Sulfasalazine release from different pectin gel beads in physiological simulated fluids

COSTAS, LUCIANA; PERA, LICIA MARíA; CASTRO, GUILLERMO RAúL

Trivandrum

Congreso; New horizons in biotechnology (NHBT); 2011

New horizons in biotechnology (NHBT)

Pectins are naturally occurring biodegradable polysaccharides consisting of linear chain of 1-4 linked á-D-galacturonic acid residues with varying degrees of methyl ester substituents, low methyl ester pectin (LM) and high methyl ester pectin (HM). There has been recent interest in the use of pectin gels in controlled drug delivery. This is in part due their long standing reputation of being non-toxic (GRAS), their relatively low production costs and high availability.

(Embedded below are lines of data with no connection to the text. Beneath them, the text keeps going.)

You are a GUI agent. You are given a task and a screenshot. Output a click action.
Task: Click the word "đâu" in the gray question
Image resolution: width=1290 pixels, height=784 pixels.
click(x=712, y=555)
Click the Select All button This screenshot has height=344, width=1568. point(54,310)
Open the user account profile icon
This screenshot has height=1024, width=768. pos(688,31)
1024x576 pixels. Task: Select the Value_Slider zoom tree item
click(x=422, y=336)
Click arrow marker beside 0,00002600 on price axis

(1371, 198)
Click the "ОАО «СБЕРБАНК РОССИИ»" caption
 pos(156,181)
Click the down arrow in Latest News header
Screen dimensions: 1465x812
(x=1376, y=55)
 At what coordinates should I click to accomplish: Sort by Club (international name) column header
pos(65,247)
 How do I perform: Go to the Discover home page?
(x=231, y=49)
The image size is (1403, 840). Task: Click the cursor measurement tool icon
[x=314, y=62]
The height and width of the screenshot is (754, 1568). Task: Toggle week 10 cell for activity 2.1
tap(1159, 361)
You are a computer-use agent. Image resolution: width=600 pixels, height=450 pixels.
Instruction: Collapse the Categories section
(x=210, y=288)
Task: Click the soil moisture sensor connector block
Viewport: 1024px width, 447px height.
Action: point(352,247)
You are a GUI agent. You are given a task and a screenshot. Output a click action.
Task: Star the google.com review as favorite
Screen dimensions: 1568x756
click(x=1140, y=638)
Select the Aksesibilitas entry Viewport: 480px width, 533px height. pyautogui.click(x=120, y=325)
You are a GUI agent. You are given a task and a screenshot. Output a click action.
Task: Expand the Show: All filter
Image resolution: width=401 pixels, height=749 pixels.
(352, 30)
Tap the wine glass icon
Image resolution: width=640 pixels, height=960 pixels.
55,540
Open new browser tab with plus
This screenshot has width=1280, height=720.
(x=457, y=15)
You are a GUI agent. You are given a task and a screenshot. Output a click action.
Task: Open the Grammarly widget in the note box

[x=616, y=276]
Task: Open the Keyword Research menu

Sulfasalazine (SLZ) is a synthetic nonsteroidal anti-inflammatory drug used mainly for the treatment of an inflammatory bowel. In addition, it has also been used to treat effectively other diseases of a presumably autoimmune nature such as rheumatoid arthritis, ankylosing spondylitis and psoriasis. In this study, the effect of different pectins upon the characteristics of pectinate microparticles prepared by ionotropic gelation technique for simulated gastrointestinal tract fluid delivery of sulfasalazine was investigated. The encapsulation efficiency was found to be around of 99 % in all formulations tested. Different release profiles were observed. The percentage of drug release using a mixture of LM and HM pectins after 255 min in simulated gastric fluid (pH=1.2), simulated intestinal fluid (pH=6.8) and phosphate buffer (pH=7.4) were 14.97 %, 47.04 % and 52.23 %, respectively.